Ateus, graças a Deus: por que até mesmo quem não crê batiza os filhos na Rússia?

Estilo de vida
VICTÓRIA RIABIKOVA
Quase 90% dos russos ortodoxos são batizados. A grande maioria, porém, não o faz por vontade própria.

A russa Ekaterina, de 24 anos, era forçada pelo pai quando criança a frequentar a igreja. Por isso, ela se considera agora ateia. Ela se lembra do batismo da filha como "um acontecimento tedioso e inútil".

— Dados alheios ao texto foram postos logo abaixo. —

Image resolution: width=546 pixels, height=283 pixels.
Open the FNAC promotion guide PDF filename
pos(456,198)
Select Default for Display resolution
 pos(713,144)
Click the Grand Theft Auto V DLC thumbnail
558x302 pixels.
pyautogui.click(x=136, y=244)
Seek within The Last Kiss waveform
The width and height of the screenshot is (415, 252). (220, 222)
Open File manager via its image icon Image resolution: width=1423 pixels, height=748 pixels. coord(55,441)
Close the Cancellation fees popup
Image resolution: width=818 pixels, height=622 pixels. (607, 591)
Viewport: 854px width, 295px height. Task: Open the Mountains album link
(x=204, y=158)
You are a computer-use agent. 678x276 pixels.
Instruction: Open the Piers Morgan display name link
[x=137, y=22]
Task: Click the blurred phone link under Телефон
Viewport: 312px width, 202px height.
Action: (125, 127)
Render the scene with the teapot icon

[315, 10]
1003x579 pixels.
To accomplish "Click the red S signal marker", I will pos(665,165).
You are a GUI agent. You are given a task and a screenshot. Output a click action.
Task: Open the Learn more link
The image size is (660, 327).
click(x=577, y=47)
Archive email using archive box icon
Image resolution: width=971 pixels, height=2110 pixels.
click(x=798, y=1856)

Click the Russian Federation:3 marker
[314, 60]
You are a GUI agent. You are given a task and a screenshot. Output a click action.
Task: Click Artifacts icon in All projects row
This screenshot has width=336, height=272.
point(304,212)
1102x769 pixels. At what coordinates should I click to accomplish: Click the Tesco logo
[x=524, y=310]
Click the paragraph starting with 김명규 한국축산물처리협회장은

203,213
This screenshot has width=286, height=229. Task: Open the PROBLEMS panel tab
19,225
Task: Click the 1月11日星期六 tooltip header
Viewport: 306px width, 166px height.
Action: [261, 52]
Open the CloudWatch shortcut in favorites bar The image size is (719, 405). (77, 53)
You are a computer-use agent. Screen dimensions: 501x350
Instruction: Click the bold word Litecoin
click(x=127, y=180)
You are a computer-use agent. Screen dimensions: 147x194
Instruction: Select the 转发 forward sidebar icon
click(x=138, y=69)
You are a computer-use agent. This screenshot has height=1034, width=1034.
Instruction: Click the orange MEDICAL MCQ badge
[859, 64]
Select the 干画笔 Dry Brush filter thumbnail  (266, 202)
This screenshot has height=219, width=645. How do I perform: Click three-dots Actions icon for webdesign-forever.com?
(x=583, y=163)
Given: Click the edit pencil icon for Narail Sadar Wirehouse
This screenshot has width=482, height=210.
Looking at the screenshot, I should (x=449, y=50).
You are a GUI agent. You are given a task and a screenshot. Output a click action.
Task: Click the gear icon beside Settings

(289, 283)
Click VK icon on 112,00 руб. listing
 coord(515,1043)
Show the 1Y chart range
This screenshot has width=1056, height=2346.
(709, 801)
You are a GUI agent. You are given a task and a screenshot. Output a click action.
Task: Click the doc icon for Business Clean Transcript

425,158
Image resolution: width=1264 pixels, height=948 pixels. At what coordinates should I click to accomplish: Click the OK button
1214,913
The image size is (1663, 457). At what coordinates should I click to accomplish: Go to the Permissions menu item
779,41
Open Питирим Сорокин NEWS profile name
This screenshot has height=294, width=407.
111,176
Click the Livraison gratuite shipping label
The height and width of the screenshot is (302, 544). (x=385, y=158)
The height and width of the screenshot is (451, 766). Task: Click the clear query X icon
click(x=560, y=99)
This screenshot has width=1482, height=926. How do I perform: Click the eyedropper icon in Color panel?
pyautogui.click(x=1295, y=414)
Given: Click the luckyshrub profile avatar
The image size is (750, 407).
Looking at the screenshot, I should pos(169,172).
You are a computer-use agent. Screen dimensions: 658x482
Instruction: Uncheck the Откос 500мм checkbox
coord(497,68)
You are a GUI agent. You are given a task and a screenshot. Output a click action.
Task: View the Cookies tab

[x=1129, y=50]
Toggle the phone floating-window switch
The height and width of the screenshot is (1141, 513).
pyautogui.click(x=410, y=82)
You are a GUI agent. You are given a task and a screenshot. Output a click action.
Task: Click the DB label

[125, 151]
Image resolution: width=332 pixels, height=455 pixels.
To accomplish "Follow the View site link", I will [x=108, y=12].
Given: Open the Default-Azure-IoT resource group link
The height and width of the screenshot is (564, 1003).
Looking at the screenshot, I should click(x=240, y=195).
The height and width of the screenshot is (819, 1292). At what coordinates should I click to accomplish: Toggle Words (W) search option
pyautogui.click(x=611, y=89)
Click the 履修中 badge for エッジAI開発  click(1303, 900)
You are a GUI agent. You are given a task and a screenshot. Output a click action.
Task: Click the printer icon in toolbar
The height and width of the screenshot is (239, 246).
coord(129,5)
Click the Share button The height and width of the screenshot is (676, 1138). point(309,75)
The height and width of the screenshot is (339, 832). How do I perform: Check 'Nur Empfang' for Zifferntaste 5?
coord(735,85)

"E ainda tive que pagar 3,5 mil rublos (R$ 200)... Teria sido melhor comprar roupas para o bebê", afirma. Depois do batismo ela ainda não passou a acreditar em Deus e, pior, suas relações com os pais deterioraram.

Na Rússia, 86% das pessoas que se dizem ortodoxas fizeram a cerimônia do batismo. Desses, 66% foram batizados por decisão dos pais ou parentes e apenas 20% decidiram por si mesmos seguir a Ortodoxia, de acordo com o Centro de Pesquisas de Opinião Pública da Rússia (VTsIOM, na sigla em russo).

Colocar velas para quem?

“Fui batizada à força aos 13 anos de idade. Era minha avó quem queria, e ela era religiosa. Então eu coloquei uma condição: não queria nenhuma lavagem cerebral, leitura de Bíblia e outras coisas assim, caso contrário não ia”, lembra Liudmila, de 43 anos, moradora de Iaroslavl.

Ela diz que suportou a unção com “asco” e, depois do ritual, “correu para se lavar”. A história se repetiu quando Liudmila deu à luz uma criança com deficiência.

“Minha mãe queria muito rezar por ela e colocar velas na igreja, e se tornou de repente muito devota. Na opinião dela, não era possível orar por uma neta que não tivesse sido batizada. Concordei, mas com a condição de que ela não seria forçada a nada”, diz Liudmila.

Dez anos depois, a criança se recuperou, mas Liudmila não acredita que a religião tenha influenciado.

“Eu fazia isso para agradar meus parentes. Mas a decisão deles eliminou completamente a possibilidade de a criança se desenvolver nesse ramo”, diz.

Sofia, de 30 anos, pensa diferente. “Não acredito em Deus e, por isso, nunca levei o batismo a sério. O batismo do meu filho parecia uma festa como outra qualquer”, diz.

Ela também batizou a criança a pedido dos pais. Segundo eles, só se podia rezar por uma pessoa batizada na igreja. Além disso, eles justificaram que somente uma pessoa nessas condições poderia ter uma missa em caso de funeral.

Medo pela criança e fé nos anjos

A Igreja Ortodoxa Russa não nega que o batismo seja apenas um procedimento formal para alguns pais, segundo o hieromonge Aleksander Mitrofânov.

“É justamente por isto que agora, antes do batismo com os pais e padrinhos, são realizadas conversas de divulgação. Mas é bastante lógico que um dos pais seja religioso e o ouro pelo menos não seja contrário a este ritual. Na verdade, é por isso mesmo que os padrinhos são necessários, pois são pessoas que se comprometem com Deus para ajudar na educação ortodoxa da criança”, explica Mitrofânov.

Religião e patriotismo

Na Rússia, ser ortodoxo passou a ser sinônimo de ser “russo de verdade”. “A ortodoxia significa uma afiliação etno-confessional”, diz Tatiana Koval, professora da Escola Superior de Economia de Moscou. A ortodoxia também corresponde às diretrizes ideológicas e políticas do atual governo.

“Daqueles que se consideram ortodoxos, somente 58% acreditam em Deus, enquanto 16% não acreditam em vida após a morte. Mas 75% dos ortodoxos acreditam em mau-olhado e deterioração, e a maioria trata os ícones como amuletos e sacramentos da igreja, como o batismo, como uma espécie de ritos mágicos. Isto significa uma mistura com o paganismo na Igreja Ortodoxa russa”, diz Koval.